ESG Research Australia is a collaboration of superannuation funds, fund managers and asset consultants which has the single objective of increasing the amount and quality of stock broker research in Australia that includes consideration of environmental, social and governance (ESG) issues.
ESG RA is a working group underneath the Responsible Investment Association Australasia, however maintains a separate membership. The working group is overseen by an committee comprised of fund managers and superannuation funds. It is currently Chaired by Rob Fowler from HESTA Super Fund and membership currently represents 50 institutions including some of Australias largest fund managers and superannuation funds.
Our objectives are to encourage more ESG-inclusive research and to mainstream ESG. It’s worth explaining why we think these objectives are so important:
To make better investment decisions to better serve the interests of our members / shareholders because:
- a substantial part of a company’s value relates to extra financial performance or intangibles
- traditional financial analysis too often takes too short a time-frame or doesn’t include (for example) environmental risks, human resource and social issues, corporate governance.

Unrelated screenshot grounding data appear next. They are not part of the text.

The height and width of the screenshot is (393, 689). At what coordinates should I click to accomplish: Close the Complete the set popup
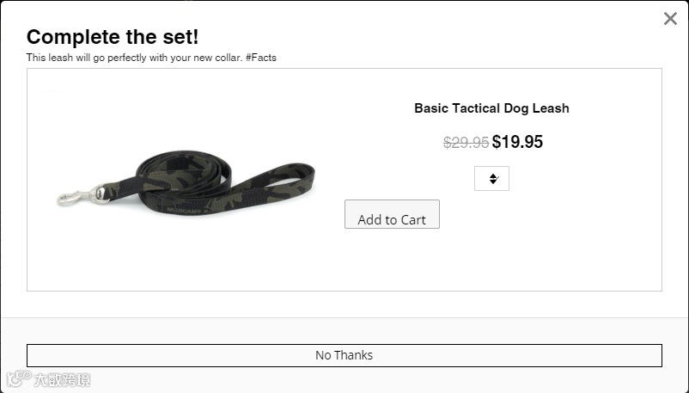click(670, 19)
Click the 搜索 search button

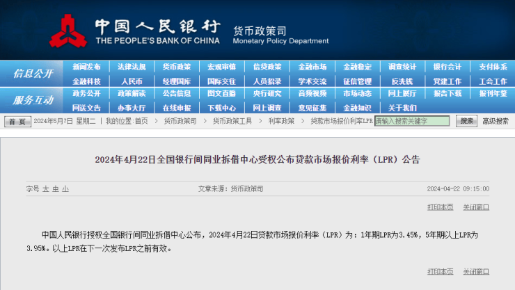pos(466,121)
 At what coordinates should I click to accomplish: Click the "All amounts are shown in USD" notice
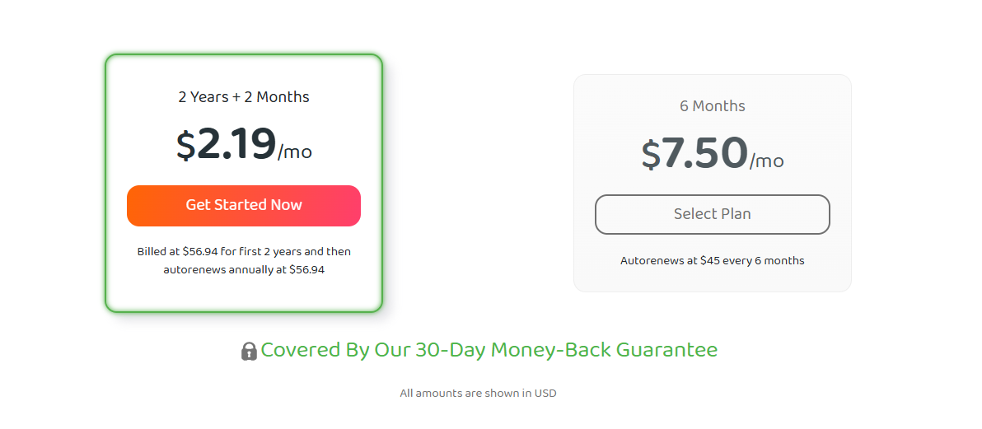tap(478, 394)
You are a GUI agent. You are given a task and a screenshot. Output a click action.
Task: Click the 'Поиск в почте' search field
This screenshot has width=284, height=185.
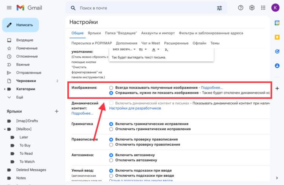click(143, 8)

To send a clear and consistent signal throughout the investment chain – asset owners, fund managers, consultants, brokers, company management – of the importance of ESG factors.
There is very little ESG – inclusive research produced in Australia so there is a need for an Australian initiative to get the ball rolling.

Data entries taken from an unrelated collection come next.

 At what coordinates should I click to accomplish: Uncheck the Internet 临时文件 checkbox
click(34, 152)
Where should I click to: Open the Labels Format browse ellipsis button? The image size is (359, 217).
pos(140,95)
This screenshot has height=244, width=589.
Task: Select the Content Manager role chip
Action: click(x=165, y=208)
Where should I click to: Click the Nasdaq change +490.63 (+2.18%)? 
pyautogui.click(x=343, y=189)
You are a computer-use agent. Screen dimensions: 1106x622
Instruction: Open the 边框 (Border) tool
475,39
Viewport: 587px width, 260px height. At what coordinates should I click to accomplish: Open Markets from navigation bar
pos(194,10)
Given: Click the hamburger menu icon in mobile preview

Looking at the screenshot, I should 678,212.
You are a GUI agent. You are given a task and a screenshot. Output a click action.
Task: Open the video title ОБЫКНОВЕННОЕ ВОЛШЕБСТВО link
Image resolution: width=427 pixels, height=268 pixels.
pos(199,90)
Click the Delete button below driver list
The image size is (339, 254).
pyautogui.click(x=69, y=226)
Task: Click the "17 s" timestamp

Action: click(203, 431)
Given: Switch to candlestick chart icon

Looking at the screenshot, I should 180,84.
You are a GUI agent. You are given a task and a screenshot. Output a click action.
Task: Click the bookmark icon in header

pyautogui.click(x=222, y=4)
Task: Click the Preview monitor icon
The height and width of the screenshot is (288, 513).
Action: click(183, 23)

A practical way that UNPRI signatories can fulfil their obligations.
What is ESG?
In an investment context ESG (environmental, social and governance) issues are fundamental issues that have the potential to impact company financial performance or reputation in a material way, yet are generally not part of traditional fundament investment analysis.
The relevant ESG issues are those that have the potential to materially impact long term shareholder risks and returns. Examples include:
- Externalities such as pollution
- Greenhouse gas emissions
- Excessive or poorly structured executive remuneration
- Board non-independence
- Employee safety issues
- Community health and well being issues
ESG and ESG RA are fundamentally different from ethical investing. ESG investing is about making better investment decisions over the longer term by taking into account factors that are too often glossed over or ignored in normal fundamental analysis. Ethical investing, on the other hand, takes into account ethical or moral considerations in investment decisions, most often by negatively screening out investment categories such as armaments or gambling.